CREATE EXTERNAL TABLE taxi_trip_staging
(
medallion Numeric, hack_license Numeric,
vendor_id String, rate_code Numeric,
store_and_fwd_flag Numeric, pickup_datetime string,
dropoff_datetime string, passenger_count Numeric,
trip_time_in_secs Numeric, trip_distance Numeric,
pickup_longitude Numeric, pickup_latitude Numeric,
dropoff_longitude Numeric, dropoff_latitude Numeric
)
ROW FORMAT DELIMITED
FIELDS TERMINATED BY ','
LINES TERMINATED BY '\n'
STORED AS textfile
LOCATION '/user/${env:USER}/taxi_trip/staging'
TBLPROPERTIES("skip.header.line.count"="1");
The data set is now available from Hive. We will create a second table in order to take advantage of Hive partitioning. The data will be partitionned by year and by month.
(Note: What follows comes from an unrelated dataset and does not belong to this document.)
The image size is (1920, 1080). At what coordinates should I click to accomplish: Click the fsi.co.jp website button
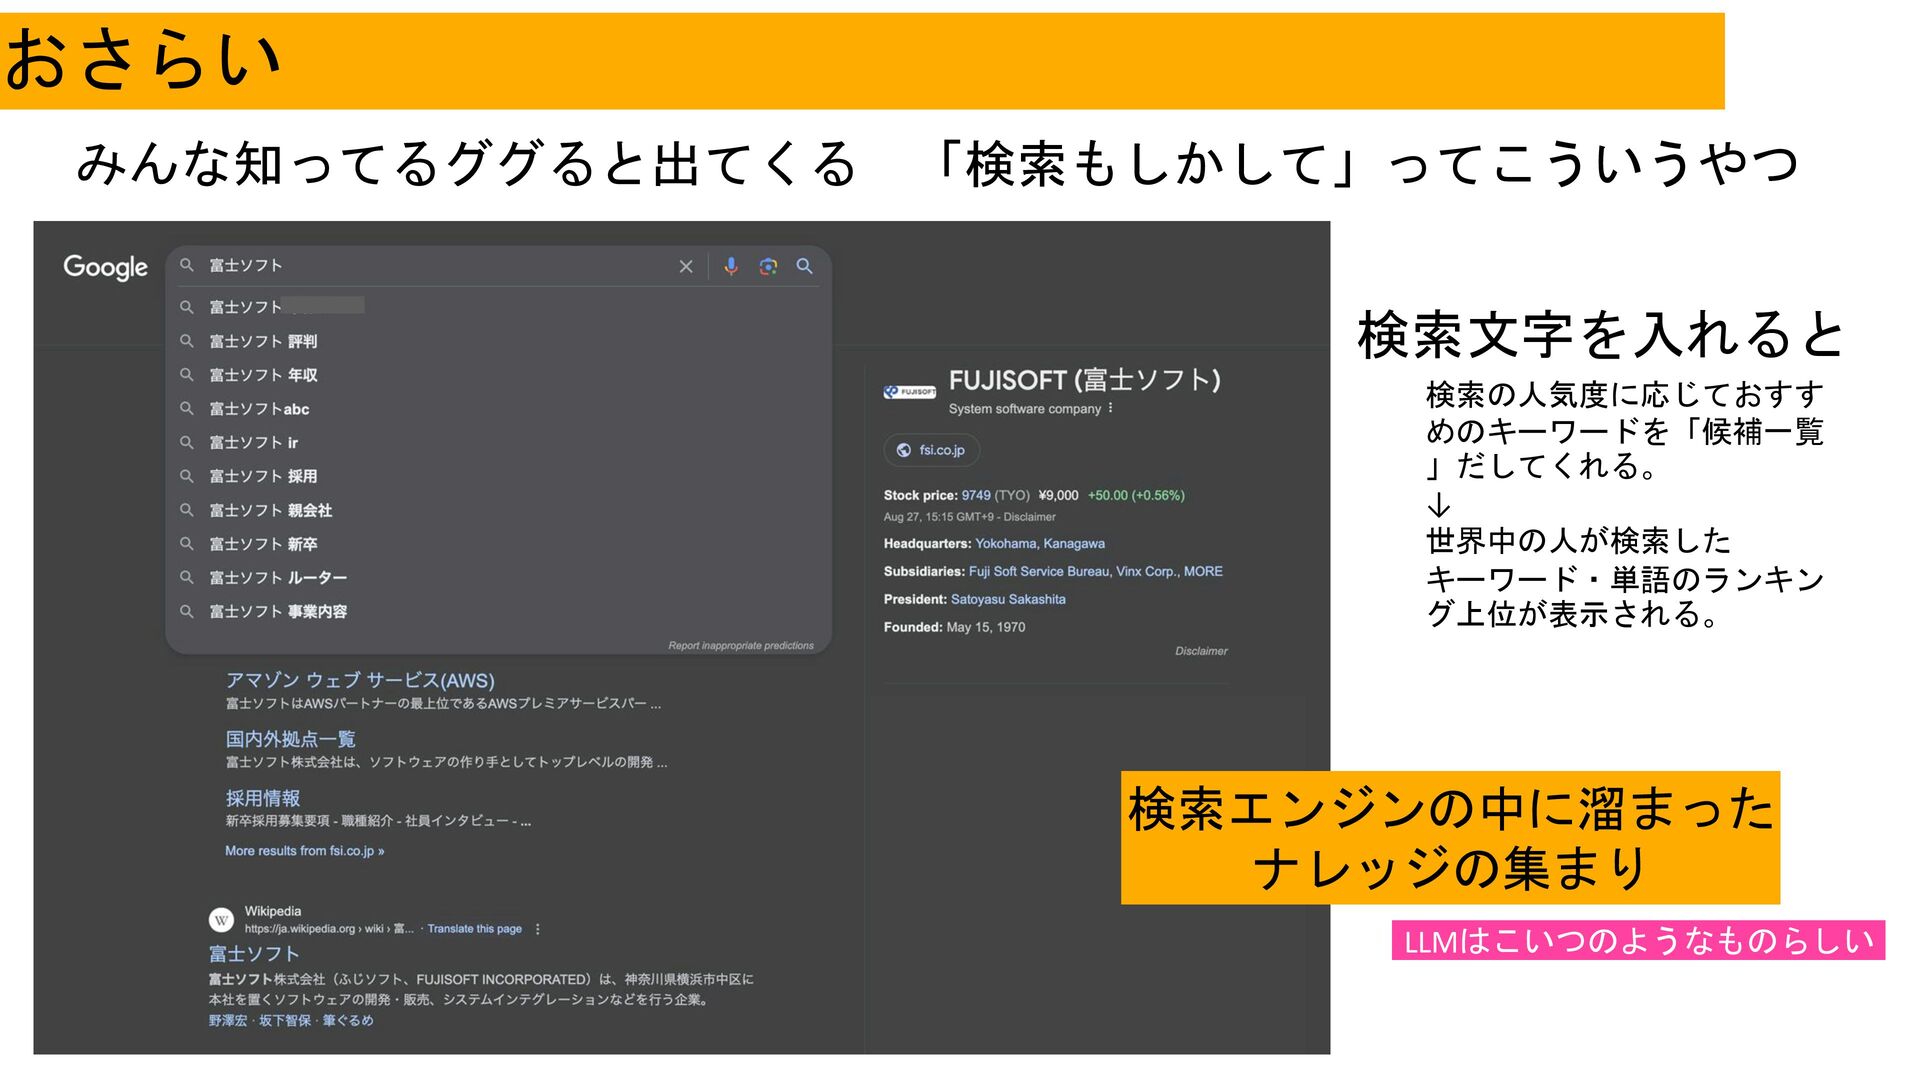(931, 450)
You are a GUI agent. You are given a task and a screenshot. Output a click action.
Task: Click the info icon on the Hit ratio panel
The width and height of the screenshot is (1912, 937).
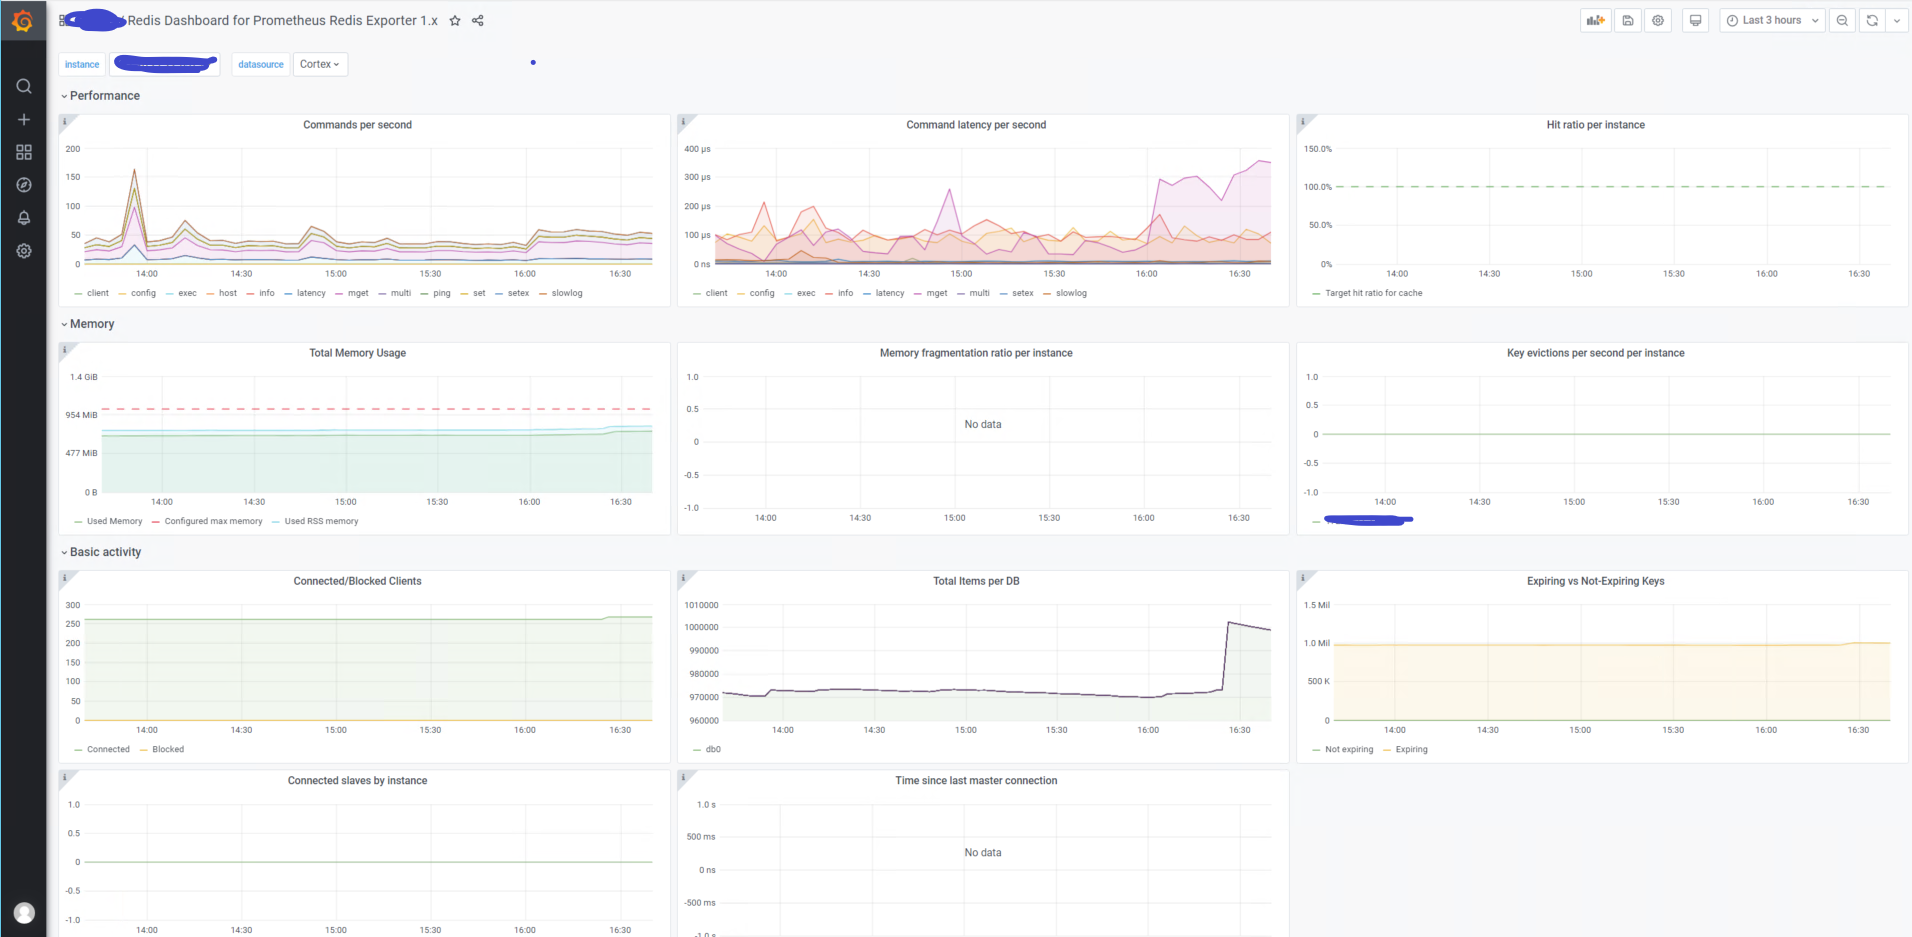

The first part the of the query create a new partionned table and the second part load the table from the data of the previously non-partitionned table called taxi_trip_staging
.
CREATE EXTERNAL TABLE taxi_trip
(
medallion Numeric, hack_license Numeric,
vendor_id String, rate_code Numeric,
store_and_fwd_flag Numeric,pickup_datetime string,
dropoff_datetime string, passenger_count Numeric,
trip_time_in_secs Numeric, trip_distance Numeric,
pickup_longitude Numeric, pickup_latitude Numeric ,
dropoff_longitude Numeric, dropoff_latitude Numeric
)
PARTITIONED BY (year string, month string)
ROW FORMAT DELIMITED
FIELDS TERMINATED BY ','
LINES TERMINATED BY '\n'
STORED AS textfile
LOCATION '/user/${env:USER}/taxi_trip/gold';
-- Load the data
INSERT OVERWRITE TABLE taxi_trip PARTITION(year, month)
SELECT
medallion,hack_license, vendor_id, rate_code, store_and_fwd_flag,
pickup_datetime, dropoff_datetime, passenger_count, trip_time_in_secs,
trip_distance, pickup_longitude, pickup_latitude, dropoff_longitude,
dropoff_latitude, year(pickup_datetime), month(pickup_datetime)
FROM taxi_trip_staging;
-- Remove the temporary table (not its data)
DROP TABLE taxi_trip_staging;
The data is now accessible through Hive and you can take advantage of the benefits it offers.
Conclusion
I hope the little script we shared and its recommandations will help you to load data efficiently into HDFS and Hive. Memory and disk usage will remain low on the host running the command. Once the data is loaded inside Hive, you can benefit of its speed and ease for your data processing needs (data summarization, ad-hoc query,…).